§ **SUPPLIED RECORDS**:
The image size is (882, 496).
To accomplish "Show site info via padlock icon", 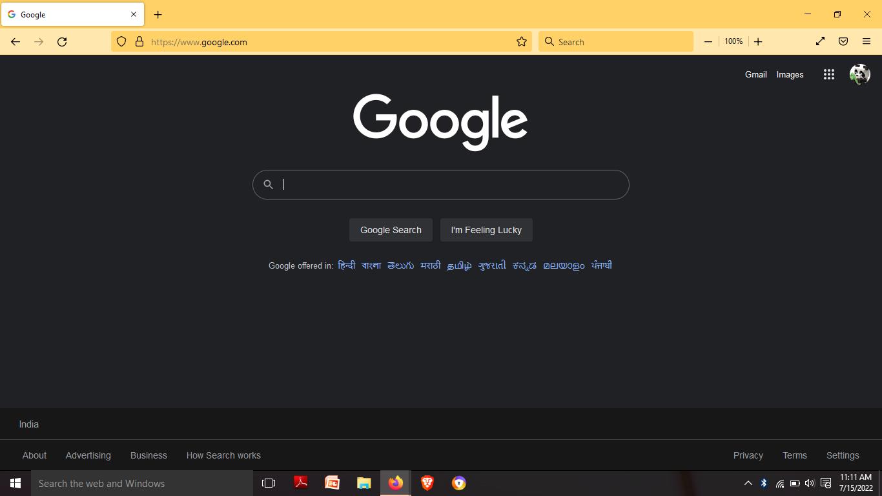I will (139, 42).
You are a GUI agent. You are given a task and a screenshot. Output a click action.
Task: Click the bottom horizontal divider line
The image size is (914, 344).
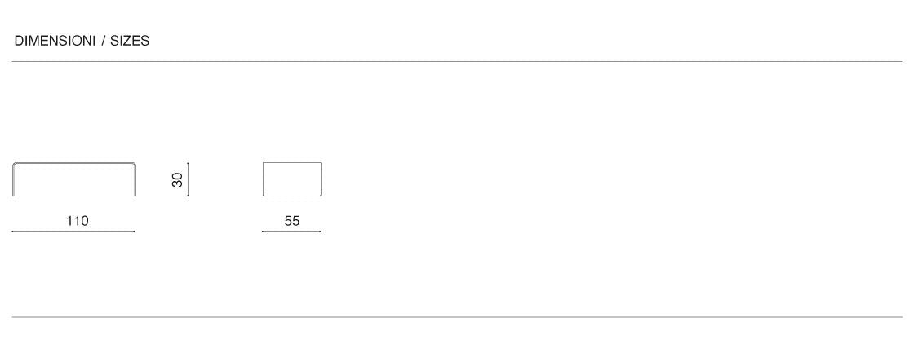coord(457,317)
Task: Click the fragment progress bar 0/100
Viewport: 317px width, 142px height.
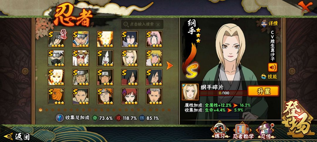Action: 223,93
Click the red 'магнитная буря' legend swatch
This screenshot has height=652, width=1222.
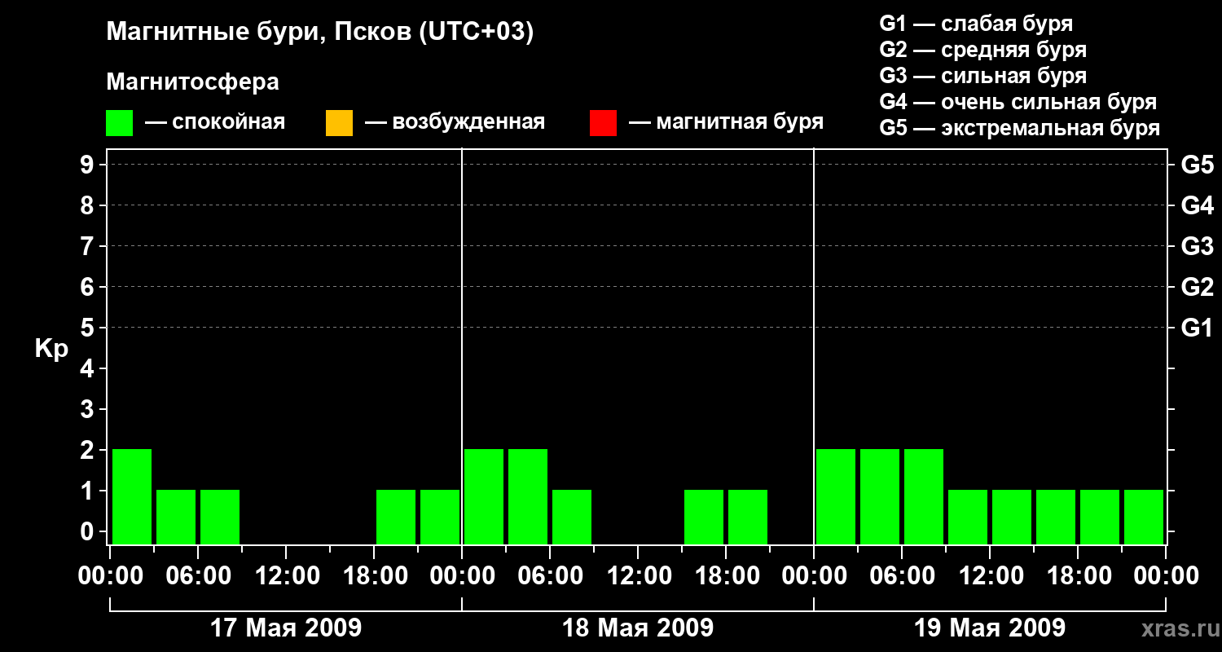[603, 123]
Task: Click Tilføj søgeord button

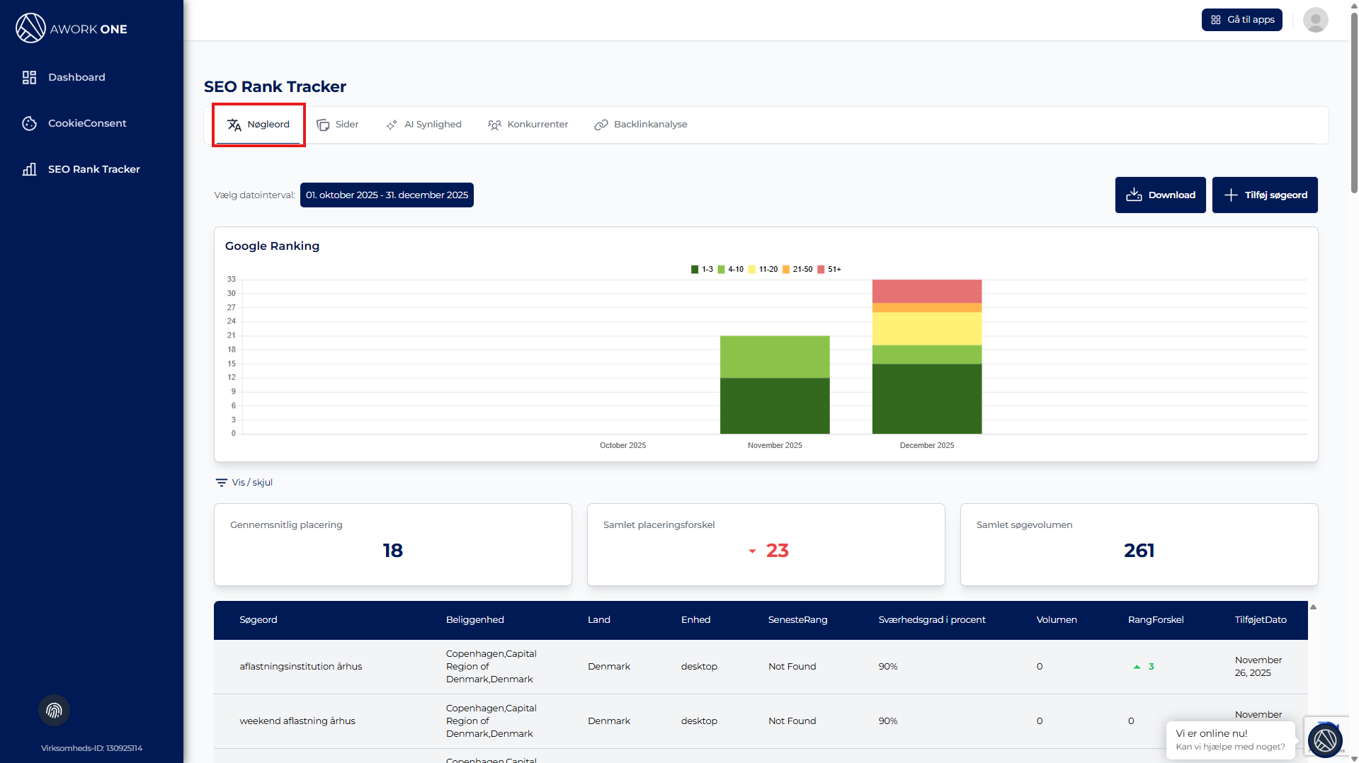Action: [x=1265, y=195]
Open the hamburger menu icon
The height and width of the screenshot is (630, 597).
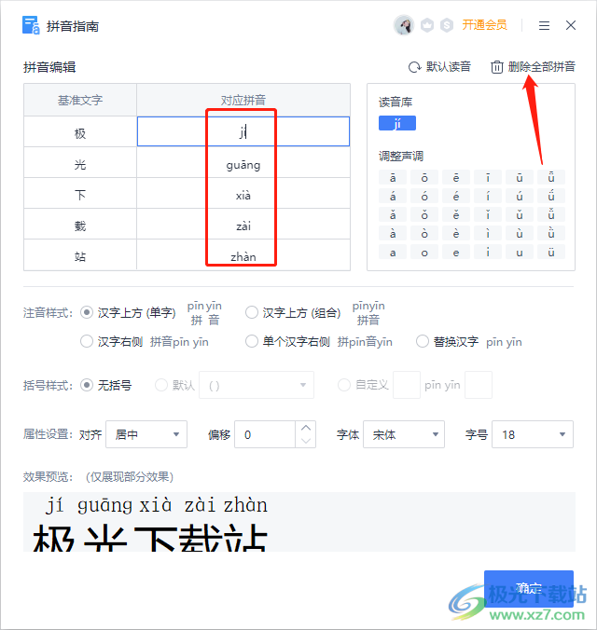(x=544, y=26)
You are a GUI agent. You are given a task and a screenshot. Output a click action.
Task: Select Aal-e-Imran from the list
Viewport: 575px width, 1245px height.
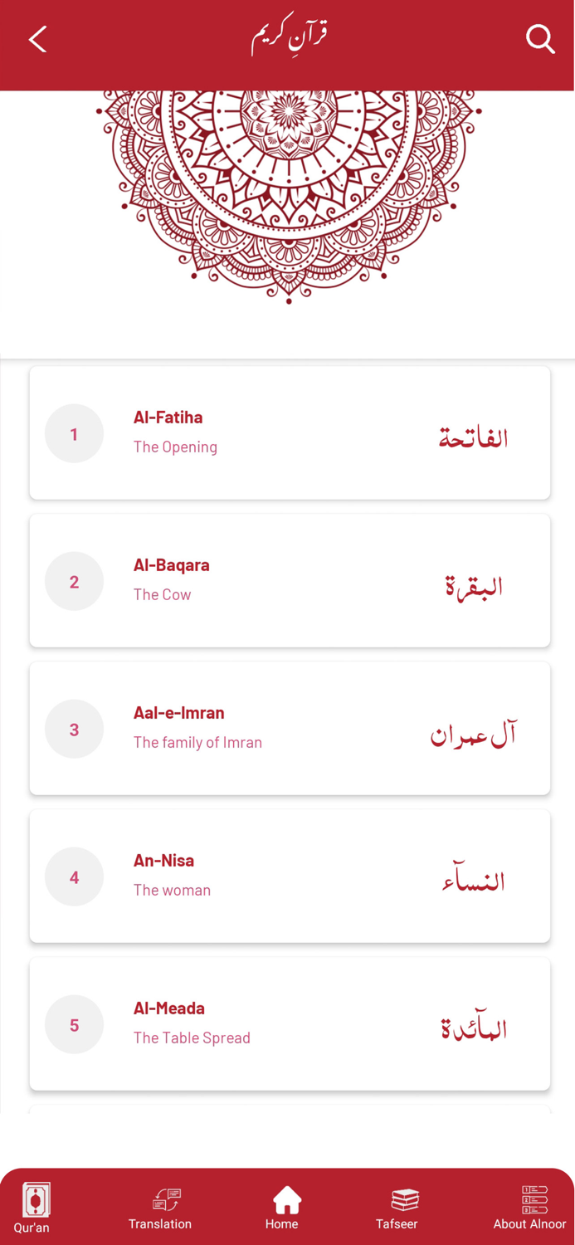[x=289, y=728]
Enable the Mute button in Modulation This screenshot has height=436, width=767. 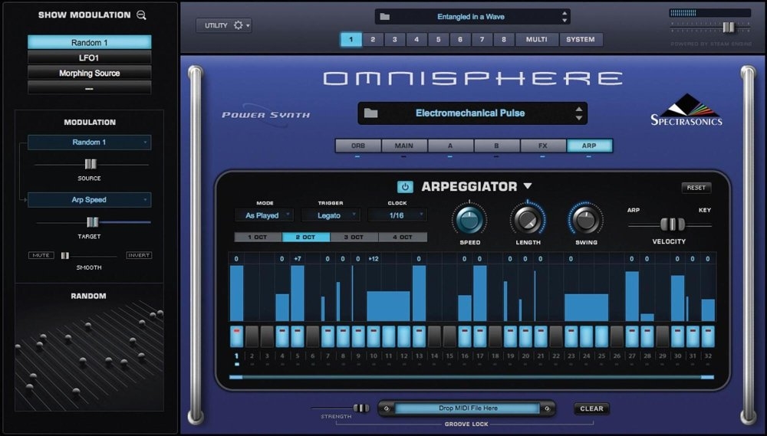[41, 255]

§ **GOAL OF THE EXERCISE**: In the data above, find the line containing "Open the hamburger menu icon" and the line containing "Task: Select Aal-e-Imran from the list". Repeat those two lines and everything between them exactly, minus the pictures.

§ **SOLUTION BELOW**:
Open the hamburger menu icon
The height and width of the screenshot is (630, 597).
(x=544, y=26)
You are a GUI agent. You are given a task and a screenshot. Output a click action.
Task: Select Aal-e-Imran from the list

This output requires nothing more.